Andreas Kunstmann warf im Oktober in einem Beitrag auf der "World Socialist Web Site" der IG Metall und den Opel-Betriebsräten vor, mit "undemokratischen Methoden und bürokratischen Tricks" einen Abbruch des Streiks in Bochum herbeigeführt zu haben. Auf einer Belegschaftsversammlung am 20. Oktober in der RuhrCongress-Halle hätten die 8000 anwesenden Belegschaftsmitglieder Sprechverbot erhalten. Es habe weder eine Aussprache noch Diskussion stattgefunden. "Reden durften nur drei ranghohe Funktionäre": Der Betriebsratsvorsitzende, sein Stellvertrter und der örtliche IG-Metall-Bevollmächtigte. Sie beschworen die Arbeiter, ihre "Verantwortung" wahrzunehmen, schreibt Kunstmann.

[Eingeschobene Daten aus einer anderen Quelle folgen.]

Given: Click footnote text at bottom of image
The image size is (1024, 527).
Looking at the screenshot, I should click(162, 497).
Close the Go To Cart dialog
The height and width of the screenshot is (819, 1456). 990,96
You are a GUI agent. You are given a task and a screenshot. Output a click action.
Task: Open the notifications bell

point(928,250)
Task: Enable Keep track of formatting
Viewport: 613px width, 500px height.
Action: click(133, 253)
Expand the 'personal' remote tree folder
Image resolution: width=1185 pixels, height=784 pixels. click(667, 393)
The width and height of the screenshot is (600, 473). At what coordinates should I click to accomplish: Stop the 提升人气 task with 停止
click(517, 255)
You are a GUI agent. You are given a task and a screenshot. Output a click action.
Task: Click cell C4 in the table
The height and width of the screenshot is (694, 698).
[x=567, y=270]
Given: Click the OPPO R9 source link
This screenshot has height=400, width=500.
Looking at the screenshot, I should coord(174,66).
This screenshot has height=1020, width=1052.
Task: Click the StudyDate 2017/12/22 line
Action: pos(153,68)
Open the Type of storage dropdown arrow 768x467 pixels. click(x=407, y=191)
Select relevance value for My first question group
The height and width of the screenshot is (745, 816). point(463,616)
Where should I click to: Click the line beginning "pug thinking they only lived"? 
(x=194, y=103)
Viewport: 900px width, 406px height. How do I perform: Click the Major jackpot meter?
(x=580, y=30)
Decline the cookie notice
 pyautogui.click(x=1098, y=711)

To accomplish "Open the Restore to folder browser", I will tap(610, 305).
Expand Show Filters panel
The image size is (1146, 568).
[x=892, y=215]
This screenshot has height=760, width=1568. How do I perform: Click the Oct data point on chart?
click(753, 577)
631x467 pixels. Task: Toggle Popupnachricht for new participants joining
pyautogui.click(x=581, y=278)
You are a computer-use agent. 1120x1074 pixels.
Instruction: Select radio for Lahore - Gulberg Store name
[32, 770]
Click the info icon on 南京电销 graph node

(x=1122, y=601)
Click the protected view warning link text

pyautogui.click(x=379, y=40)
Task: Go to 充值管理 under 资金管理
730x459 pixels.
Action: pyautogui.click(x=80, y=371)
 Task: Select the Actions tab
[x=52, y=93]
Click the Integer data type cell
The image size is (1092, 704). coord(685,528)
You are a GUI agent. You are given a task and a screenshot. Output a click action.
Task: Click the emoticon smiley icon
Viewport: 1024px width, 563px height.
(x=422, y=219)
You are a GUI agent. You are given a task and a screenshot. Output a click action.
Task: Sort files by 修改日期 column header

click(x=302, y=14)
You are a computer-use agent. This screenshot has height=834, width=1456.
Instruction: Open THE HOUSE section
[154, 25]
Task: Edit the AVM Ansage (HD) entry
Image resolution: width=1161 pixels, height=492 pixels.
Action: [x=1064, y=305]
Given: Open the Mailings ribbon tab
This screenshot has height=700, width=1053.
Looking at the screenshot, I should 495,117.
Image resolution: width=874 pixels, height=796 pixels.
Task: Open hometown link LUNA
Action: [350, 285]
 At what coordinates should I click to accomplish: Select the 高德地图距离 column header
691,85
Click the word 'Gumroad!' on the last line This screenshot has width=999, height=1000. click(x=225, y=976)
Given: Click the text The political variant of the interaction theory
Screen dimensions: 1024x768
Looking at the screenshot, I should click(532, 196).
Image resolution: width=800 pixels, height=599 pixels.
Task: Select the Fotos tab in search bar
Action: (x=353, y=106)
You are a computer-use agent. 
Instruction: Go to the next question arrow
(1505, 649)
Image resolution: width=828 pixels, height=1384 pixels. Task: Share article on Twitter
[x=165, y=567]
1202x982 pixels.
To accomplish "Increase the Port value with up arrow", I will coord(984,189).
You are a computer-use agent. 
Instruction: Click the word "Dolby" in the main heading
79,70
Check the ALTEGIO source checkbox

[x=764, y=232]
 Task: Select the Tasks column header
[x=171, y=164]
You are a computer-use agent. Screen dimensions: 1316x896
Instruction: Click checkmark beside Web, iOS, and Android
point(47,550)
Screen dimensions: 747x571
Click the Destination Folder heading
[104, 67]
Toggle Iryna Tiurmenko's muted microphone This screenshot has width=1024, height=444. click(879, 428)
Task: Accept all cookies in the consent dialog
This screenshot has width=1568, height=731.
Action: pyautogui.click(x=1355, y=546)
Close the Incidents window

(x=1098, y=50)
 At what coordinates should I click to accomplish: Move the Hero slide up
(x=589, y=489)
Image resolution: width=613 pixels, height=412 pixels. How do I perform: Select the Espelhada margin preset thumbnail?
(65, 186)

Um das Diskussionsverbot durchzusetzen, die drei Funktionäre zu schützen und zu verhindern, dass sich ein Belegschaftsmitglied des Mikrofons bemächtigte, sei das Podium vom konzerneigenen Werksschutz bewacht worden. Ohnehin sei die damalige Arbeitsniederlegung von der Belegschaft ausgegangen und gegen den Willen der IG Metall erfolgt. Befürworter des Streiks seien auf der Versammlung von den Betriebsräten als Gegner von Verhandlungen dargestellt worden - wie dies zuvor auch das Unternehmen tagelang getan hätte.

Ein großer Teil der Versammlungsteilnehmer sei "angesichts des öffentlichen Drucks", einem "öffentlichen Trommelfeuer der Bundesregierung, der Landesregierung, der SPD, der IG Metall und der Betriebsräte", bereits in Erwartung auf einen Abbruch des Streiks zur RuhrCongress-Halle gekommen. Üblicherweise stehen nach Angaben von Kunstmann bei Belegschaftsversammlung auch im Saal Mikrofone, "damit sich die Kollegen dorthin begeben und mit diskutieren können. Aber heute gab es nur das Mikrofon auf der Bühne, auf der die Betriebsräte saßen."

Auf die Frage nach der Stimmung in der Halle soll Opel-Vertrauensmann Uli Schreyer gesagt haben: "Es gab verschiedene Reaktionen. Als die Kollegen die Fragestellung gesehen hatten, waren sie total enttäuscht. Einer hat da gesessen und geweint. Es herrscht eine ziemliche Anspannung in der Belegschaft, wir machen alles selbst. Unterstützung erhalten wir von der Bevölkerung, die uns verpflegt. Die Gewerkschaften und Betriebsräte arbeiten gegen uns."